» WHAT YOU NEED TO DO
Only the lines from the opening of the material through the one containing "Given: Click the info icon next to Listing" should be reproduced, each exactly as it stands.

----

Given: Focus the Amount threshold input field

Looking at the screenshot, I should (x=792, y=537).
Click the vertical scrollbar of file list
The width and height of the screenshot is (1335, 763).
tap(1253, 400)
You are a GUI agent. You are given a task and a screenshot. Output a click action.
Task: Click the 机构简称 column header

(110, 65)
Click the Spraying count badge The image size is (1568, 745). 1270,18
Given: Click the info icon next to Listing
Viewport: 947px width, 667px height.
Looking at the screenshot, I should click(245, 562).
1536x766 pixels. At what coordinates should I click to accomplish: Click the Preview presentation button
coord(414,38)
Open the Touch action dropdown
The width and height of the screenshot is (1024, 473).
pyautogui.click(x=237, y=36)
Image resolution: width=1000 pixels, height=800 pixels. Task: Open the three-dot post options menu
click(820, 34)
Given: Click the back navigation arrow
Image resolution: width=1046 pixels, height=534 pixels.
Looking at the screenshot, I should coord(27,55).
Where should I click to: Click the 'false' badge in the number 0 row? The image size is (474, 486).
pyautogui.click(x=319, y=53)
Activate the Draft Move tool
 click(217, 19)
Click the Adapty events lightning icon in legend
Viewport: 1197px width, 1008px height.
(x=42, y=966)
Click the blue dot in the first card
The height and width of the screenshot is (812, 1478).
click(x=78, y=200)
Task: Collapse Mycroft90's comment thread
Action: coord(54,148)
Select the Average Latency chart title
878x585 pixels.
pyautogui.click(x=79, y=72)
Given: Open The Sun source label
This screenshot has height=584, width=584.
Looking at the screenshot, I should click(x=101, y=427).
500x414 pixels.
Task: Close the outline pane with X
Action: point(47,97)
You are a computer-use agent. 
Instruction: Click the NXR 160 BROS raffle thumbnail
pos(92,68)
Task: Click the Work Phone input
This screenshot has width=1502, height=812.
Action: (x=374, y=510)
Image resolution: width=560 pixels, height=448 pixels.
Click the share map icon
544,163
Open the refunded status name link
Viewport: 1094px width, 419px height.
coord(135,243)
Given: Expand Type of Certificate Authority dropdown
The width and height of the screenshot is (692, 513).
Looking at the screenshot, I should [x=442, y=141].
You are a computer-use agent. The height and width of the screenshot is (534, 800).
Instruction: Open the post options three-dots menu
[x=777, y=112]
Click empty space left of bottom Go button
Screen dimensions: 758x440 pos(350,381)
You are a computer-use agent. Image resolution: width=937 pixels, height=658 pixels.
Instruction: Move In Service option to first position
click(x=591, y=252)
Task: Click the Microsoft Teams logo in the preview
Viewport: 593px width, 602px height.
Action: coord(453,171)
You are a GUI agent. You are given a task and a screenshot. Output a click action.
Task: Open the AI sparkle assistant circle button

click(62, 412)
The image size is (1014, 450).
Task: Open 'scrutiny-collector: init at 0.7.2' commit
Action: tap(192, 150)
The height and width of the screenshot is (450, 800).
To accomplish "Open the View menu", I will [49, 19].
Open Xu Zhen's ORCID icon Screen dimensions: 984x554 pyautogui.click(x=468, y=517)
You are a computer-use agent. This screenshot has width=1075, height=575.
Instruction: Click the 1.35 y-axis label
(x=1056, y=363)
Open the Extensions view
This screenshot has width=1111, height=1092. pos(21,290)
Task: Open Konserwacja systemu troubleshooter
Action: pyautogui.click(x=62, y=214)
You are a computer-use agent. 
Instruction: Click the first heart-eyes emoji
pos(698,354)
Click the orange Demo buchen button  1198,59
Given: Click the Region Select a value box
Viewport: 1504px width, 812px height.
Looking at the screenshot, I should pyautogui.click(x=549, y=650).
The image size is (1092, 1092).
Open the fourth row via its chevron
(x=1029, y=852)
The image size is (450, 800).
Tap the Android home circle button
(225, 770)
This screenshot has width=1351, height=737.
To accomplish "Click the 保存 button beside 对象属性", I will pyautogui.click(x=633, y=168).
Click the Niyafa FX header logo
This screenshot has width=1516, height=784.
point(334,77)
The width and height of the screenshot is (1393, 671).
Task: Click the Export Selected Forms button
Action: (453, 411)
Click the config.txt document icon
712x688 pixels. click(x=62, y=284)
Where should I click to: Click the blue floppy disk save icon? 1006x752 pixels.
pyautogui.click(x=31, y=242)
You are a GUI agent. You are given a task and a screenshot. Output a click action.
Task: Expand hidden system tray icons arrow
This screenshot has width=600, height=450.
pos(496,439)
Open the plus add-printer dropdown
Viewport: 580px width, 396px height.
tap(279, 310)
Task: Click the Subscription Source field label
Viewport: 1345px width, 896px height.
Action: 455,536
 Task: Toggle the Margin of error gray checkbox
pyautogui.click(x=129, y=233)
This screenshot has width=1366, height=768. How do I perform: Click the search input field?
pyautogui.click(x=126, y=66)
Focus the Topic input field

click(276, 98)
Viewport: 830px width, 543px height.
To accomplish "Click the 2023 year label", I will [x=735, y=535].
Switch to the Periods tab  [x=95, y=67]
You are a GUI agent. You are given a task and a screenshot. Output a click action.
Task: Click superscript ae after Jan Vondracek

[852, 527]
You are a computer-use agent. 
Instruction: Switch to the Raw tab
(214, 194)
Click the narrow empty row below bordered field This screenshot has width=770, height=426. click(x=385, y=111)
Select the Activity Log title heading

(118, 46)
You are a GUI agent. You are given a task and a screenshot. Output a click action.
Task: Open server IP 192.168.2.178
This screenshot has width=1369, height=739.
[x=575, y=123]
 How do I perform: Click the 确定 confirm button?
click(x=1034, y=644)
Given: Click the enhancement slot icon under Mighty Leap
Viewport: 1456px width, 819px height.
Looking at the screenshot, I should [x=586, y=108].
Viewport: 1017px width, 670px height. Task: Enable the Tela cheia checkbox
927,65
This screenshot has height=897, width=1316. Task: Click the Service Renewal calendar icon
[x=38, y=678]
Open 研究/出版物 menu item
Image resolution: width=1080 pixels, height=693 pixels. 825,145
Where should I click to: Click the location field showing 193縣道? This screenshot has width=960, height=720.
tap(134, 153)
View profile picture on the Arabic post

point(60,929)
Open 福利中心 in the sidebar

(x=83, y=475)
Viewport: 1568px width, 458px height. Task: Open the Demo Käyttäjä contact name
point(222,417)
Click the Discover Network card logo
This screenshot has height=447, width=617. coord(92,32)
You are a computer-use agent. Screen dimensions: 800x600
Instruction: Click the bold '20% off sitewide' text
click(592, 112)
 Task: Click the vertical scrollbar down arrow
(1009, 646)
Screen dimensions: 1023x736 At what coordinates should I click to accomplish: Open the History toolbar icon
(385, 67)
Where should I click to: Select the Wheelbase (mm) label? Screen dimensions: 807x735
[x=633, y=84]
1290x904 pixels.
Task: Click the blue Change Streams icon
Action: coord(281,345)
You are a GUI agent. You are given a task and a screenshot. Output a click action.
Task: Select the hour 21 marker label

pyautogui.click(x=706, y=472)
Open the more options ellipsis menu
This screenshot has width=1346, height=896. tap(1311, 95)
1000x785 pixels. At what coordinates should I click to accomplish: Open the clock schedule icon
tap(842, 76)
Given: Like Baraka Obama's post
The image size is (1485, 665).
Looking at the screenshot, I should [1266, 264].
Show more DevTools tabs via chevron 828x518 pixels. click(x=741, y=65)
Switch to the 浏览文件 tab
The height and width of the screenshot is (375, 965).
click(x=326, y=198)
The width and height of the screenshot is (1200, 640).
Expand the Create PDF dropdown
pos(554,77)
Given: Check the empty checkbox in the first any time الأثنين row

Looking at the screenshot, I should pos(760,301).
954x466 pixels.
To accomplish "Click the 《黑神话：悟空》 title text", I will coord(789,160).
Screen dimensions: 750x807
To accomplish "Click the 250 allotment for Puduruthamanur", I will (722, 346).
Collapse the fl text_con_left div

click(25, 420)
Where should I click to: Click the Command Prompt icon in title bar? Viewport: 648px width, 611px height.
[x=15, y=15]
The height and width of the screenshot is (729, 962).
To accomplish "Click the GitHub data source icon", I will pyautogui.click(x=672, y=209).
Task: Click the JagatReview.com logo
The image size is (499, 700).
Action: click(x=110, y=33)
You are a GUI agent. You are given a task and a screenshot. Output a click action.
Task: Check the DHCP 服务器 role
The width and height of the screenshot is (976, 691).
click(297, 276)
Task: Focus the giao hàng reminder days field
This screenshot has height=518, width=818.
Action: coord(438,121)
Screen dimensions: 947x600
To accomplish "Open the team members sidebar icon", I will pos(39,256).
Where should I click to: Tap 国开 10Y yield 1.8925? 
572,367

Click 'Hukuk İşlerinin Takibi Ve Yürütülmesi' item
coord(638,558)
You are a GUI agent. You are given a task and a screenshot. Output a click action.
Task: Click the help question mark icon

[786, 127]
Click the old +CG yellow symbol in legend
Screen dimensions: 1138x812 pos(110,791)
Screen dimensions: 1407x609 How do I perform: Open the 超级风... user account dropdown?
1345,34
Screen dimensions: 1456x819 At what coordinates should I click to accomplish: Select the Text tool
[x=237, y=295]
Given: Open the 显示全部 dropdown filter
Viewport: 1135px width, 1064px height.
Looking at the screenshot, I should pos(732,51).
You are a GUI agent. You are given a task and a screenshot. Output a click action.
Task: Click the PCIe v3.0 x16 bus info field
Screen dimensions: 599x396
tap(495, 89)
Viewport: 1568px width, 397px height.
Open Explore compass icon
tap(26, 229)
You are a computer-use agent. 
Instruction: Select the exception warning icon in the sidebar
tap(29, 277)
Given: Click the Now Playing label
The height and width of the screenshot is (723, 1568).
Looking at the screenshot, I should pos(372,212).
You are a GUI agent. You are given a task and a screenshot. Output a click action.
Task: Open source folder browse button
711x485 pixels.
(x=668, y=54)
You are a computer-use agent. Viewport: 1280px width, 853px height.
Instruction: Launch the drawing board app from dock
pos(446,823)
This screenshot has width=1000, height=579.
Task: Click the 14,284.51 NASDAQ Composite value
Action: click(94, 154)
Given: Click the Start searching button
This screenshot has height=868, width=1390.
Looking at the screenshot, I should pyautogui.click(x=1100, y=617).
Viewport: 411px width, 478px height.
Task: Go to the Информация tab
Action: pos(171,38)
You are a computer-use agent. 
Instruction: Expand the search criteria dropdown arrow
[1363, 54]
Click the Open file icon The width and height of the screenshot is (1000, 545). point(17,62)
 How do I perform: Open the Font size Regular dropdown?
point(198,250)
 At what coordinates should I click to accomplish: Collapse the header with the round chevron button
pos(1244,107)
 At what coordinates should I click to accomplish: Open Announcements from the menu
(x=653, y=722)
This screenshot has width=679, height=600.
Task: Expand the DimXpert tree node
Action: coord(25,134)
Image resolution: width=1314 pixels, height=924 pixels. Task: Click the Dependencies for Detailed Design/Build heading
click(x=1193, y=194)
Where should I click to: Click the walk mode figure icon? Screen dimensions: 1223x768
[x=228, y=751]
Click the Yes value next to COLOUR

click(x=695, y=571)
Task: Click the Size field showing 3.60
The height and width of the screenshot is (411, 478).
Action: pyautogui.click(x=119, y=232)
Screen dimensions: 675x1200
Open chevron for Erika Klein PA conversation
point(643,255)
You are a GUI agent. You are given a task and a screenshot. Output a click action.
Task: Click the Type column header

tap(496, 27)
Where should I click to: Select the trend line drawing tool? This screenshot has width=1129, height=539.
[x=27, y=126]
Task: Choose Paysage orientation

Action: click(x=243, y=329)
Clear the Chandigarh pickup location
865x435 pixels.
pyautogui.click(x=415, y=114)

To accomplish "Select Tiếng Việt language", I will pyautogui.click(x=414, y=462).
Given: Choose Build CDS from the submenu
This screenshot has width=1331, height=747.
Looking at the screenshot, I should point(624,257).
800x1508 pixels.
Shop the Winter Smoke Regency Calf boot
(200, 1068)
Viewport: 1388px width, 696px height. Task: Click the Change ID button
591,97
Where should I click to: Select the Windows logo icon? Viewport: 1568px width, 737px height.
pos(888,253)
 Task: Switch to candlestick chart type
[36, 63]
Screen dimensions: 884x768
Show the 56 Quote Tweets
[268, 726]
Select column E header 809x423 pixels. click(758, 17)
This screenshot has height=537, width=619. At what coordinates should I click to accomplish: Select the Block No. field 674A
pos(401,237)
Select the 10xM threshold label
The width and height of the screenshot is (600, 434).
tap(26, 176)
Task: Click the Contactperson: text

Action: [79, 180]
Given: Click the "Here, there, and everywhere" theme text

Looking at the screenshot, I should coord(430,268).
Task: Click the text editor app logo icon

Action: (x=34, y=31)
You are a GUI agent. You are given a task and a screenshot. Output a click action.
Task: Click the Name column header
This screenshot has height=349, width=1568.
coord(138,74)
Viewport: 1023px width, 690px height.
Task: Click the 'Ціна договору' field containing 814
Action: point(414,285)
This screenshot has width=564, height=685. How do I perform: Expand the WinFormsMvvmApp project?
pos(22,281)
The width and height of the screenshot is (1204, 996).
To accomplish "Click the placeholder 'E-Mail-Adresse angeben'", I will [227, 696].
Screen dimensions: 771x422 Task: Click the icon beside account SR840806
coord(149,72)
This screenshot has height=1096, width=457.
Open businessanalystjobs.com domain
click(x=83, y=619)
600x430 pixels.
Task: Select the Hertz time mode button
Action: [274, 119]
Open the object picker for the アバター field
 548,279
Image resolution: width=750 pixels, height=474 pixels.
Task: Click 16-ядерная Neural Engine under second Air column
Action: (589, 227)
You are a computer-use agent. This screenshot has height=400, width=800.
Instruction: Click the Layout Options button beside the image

----

» SOLUTION FOR THIS PROBLEM
Given: Focus the Amount threshold input field

Looking at the screenshot, I should (x=792, y=537).
Click the vertical scrollbar of file list
The width and height of the screenshot is (1335, 763).
tap(1253, 400)
You are a GUI agent. You are given a task and a screenshot. Output a click action.
Task: Click the 机构简称 column header

(110, 65)
Click the Spraying count badge The image size is (1568, 745). 1270,18
Given: Click the info icon next to Listing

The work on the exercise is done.